アントワーヌ・ドミニク・ドミノ(Antoine Dominique Domino Jr., 1928年2月26日 - 2017年10月24日)は、ファッツ・ドミノ(Fats Domino)の名で知られるアメリカ合衆国のシンガーソングライター。
1950年代から1960年代初期にかけてアメリカで最も売れた黒人歌手のひとりである。ストライド奏法とブギウギの影響を受けた独自のブルース調のスタイルでピアノを演奏した。代表曲は、「Blueberry Hill」、「Ain't That A Shame」、「Walking To New Orleans」、「I'm Walkin' 」、「Blue Monday」など。
ロックンロールの創始者の一人と言われており、「ローリング・ストーンの選ぶ歴史上最も偉大な100組のアーティスト」において第25位だった。
略歴
1949年、インペリアル・レコードより「Detroit City Blues」でデビュー。B面に収録された「The Fat Man」がR&Bチャート2位の大ヒットを記録する。インペリアルには1963年まで在籍し、デイヴ・バーソロミューのプロデュースと共作のもと、リー・アレン、ハーブ・ハーデスティ(テナー・サクソフォン)、ウォルター・"パプース"・ネルソン、ロイ・モントレル(ギター)、コーネリアス・コールマン(ドラムス)ら強力なミュージシャンを揃え、数多くのヒットを世に送り出した[4]。

» **データ抜粋**:
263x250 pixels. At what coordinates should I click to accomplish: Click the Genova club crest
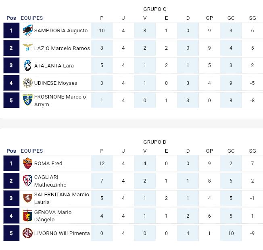(28, 216)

» **次の課題**:
1 > ファッツ・ドミノについての文章から、「アントワーヌ・ドミニク・ドミノ(Antoine Dominique Domino」と「ト」において第25位だった。」の間を、両端の語句も含めて一字一句違えずに抜き出しなさい。
2 > ファッツ・ドミノについての文章を、最後の文に続けて書き進めなさい。

» **課題ごとの解答**:
1 >
アントワーヌ・ドミニク・ドミノ(Antoine Dominique Domino Jr., 1928年2月26日 - 2017年10月24日)は、ファッツ・ドミノ(Fats Domino)の名で知られるアメリカ合衆国のシンガーソングライター。
1950年代から1960年代初期にかけてアメリカで最も売れた黒人歌手のひとりである。ストライド奏法とブギウギの影響を受けた独自のブルース調のスタイルでピアノを演奏した。代表曲は、「Blueberry Hill」、「Ain't That A Shame」、「Walking To New Orleans」、「I'm Walkin' 」、「Blue Monday」など。
ロックンロールの創始者の一人と言われており、「ローリング・ストーンの選ぶ歴史上最も偉大な100組のアーティスト」において第25位だった。

2 >
1963年にABCレコードへ移籍するものの、以後インペリアル時代に匹敵するヒットは生まれていない。
1986年、ロックの殿堂入りを果たしている。
ニューオーリンズのロウワー・ナインス・ワード (下9地区) に自宅を構えていたが、2005年のハリケーン・カトリーナで浸水。一時は行方不明と伝えられたが[5]無事救出された。ハリケーンでの被災後、彼は郊外のハーヴィーに引っ越したが、彼がそれまで住んでいた家屋は彼の出版事務所となり、その後も彼はしばしばそこを訪れていた[6]。
2006年には、カトリーナの前にレコーディングした新作アルバム『Alive & Kickin' 』をリリースした。同年春のニューオーリンズ・ジャズ&ヘリテッジ・フェスティバルでは、最終日のトリを務める予定であったが、当日になってから体調不良を理由にキャンセル。演奏はしなかったものの、会場には現れ、ステージから観客に対し、演奏できないことを謝罪した[7]。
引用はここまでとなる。